In the records below, count every line that contains the word "agent" and report only the total.

***** TASK DATA *****

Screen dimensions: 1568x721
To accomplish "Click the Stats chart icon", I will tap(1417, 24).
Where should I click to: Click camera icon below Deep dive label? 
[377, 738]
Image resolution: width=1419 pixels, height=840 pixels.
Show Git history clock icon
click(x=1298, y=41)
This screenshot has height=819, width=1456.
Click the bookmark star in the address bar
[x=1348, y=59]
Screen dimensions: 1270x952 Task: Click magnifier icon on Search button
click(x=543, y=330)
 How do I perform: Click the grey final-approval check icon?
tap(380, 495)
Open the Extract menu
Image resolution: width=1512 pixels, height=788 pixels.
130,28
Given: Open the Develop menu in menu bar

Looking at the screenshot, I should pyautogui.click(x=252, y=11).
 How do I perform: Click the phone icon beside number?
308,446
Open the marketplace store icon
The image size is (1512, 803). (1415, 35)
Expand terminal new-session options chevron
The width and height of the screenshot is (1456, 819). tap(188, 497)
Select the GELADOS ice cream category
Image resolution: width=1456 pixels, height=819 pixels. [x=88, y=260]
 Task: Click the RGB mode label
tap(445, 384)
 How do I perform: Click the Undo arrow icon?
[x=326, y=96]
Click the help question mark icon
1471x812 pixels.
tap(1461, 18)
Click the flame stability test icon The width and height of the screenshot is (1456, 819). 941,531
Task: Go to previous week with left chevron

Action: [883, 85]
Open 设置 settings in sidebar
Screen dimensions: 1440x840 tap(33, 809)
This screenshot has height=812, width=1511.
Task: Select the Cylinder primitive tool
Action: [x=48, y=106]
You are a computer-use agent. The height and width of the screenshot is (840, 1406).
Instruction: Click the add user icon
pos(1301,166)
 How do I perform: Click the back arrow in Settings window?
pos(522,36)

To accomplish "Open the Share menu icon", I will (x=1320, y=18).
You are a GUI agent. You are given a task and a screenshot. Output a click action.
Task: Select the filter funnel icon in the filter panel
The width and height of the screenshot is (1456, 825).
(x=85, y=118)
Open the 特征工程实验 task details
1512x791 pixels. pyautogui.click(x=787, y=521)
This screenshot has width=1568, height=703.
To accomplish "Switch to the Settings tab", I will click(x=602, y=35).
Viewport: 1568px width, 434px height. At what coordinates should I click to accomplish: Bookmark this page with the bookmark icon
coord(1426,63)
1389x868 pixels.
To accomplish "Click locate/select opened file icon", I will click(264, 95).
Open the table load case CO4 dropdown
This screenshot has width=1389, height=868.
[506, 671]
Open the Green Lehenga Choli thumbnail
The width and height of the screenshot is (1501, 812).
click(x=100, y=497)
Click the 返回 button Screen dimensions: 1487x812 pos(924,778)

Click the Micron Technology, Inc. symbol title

*****

* **RESPONSE TO THIS EXERCISE**:
2